### What to work on
Where the word "Open" shows up in the entries below, please copy the whole line.

*****

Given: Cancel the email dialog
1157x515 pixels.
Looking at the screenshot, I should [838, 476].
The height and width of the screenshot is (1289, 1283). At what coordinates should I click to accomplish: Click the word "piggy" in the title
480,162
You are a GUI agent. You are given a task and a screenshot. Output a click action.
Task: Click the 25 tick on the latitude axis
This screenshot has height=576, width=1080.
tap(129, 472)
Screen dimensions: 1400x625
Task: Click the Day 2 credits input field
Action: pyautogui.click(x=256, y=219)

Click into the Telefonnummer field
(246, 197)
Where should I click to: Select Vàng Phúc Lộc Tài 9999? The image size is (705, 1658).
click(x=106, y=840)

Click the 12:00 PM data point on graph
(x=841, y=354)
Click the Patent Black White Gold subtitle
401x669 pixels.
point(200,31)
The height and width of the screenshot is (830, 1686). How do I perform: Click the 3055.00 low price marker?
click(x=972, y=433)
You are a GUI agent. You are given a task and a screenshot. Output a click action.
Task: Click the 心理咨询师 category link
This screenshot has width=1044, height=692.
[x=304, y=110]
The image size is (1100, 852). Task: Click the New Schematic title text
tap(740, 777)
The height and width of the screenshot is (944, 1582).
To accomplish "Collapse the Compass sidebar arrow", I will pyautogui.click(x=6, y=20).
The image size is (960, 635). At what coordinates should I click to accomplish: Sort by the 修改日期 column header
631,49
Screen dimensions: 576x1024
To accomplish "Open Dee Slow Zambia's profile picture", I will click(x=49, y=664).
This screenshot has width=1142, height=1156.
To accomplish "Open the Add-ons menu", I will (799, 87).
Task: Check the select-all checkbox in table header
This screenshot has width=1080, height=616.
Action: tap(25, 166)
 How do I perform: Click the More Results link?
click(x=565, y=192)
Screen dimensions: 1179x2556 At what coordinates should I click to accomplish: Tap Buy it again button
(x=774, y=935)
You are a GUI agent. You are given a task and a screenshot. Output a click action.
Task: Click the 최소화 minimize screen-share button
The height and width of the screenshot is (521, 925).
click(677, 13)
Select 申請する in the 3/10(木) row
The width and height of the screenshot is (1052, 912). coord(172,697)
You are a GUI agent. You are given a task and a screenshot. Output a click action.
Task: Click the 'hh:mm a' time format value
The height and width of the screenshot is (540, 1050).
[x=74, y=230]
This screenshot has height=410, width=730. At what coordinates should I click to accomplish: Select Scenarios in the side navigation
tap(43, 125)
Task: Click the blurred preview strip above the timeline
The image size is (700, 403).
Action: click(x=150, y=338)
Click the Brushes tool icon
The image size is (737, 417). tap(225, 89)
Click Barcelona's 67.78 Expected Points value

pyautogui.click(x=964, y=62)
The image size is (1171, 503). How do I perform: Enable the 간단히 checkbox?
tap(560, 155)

*****

### Written solution
To accomplish "Open Dee Slow Zambia's profile picture", I will click(x=49, y=664).
To accomplish "Open the Add-ons menu", I will (799, 87).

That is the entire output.